For most people, it is the social media capital of hot takes, for a select few a money-making machine, and for others, a shadow of its glorified past. Having been under the [new] leadership of Elon Musk, it has become something more—a freedom of speech stronghold. 

But free speech, while championed as a basic value, comes at a huge cost. As X evolves into its new phase, it does so along the treacherous waters of content moderation. Striking delicate balance between fostering an environment unrestrictive of expression and mitigating the harms stemming from misinformation is no walk in the park. User safety and community cohesion become paramount. 

While the platform must strive to uphold open discourse ideals, it also has to contend with the possible consequences of things like unchecked speech--including harassment, hate speech, and more importantly, misinformation. 

With a lot of these flying around in a “reimagined” space where impressions are used to earn dollars, it is crucial to strike that much-needed balance. 
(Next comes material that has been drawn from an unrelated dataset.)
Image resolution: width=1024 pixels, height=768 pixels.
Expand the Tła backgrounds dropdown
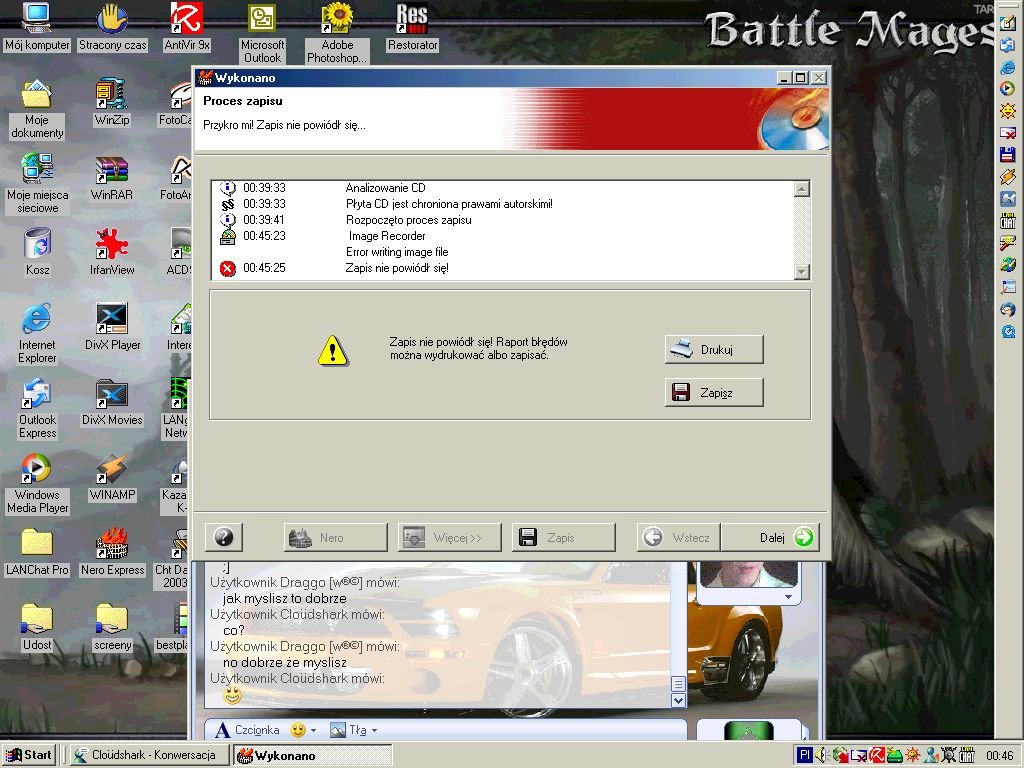click(377, 731)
Community feedback in play 

On April 6, Paul Graham, a notable tech investor who co-founded Y Combinator, asserted in a tweet that a cold-emailed novel project proposal he had received including the word “delve” was likely generated by artificial intelligence. The take, which now has over 17 million views, sparked controversy—a debate on cultural nuances within AI algorithms. 

Africans, particularly Nigerians, swiftly countered Graham’s claim, throwing into the spotlight the diverse usage of English vocabulary across the world. After many reader submissions on the matter, X’s Community Notes feature added more context to his tweet, tracing the thin lines between different use cases of the English Language.

“People who learned English as a second language or in countries with a British colonial past use words one may not find in everyday American use. They learned English by reading complex books and dictionaries. Delve is not a regular word used in conversations amongst them, not AI-sourced,” the now-removed Community Notes sub-post read. 

In a separate instance, Elon Musk in October 2023 tweeted about the Wikimedia Foundation’s alleged wanting for serious money. Soon after, however, clarification on the matter came from the Notes feature.

To foster a safe, inclusive interaction, X relies heavily on collective wisdom and inputs from its user base. Community Notes acts as the bedrock on which its content moderation policies are built, mirroring the values and boundaries agreed upon by its diverse collection of users. Through reports, feedback, and collaborative moderation, it enables users to actively partake in shaping discourse and policing behaviors. 

Community Notes is no new feature. It is a rebranded form of Birdwatch, which was rolled out in 2021 when founder and former CEO Jack Dorsey still called the shots. Changed after Musk’s billion-dollar acquisition, it has nearly the same function: a large-scale fact-checking system based on crowdsourcing. With this method, anyone with access to the program can contribute to correcting misconceptions or hoaxes. 

Users who are members of the initiative, referred to as moderators, can add notes that flag misinformation. When added, the notes reference and embed links from the original publishers. Meanwhile, other Tweeps can tweet along with the additional note, give responses, and assess whether or not the provided interjections are helpful. 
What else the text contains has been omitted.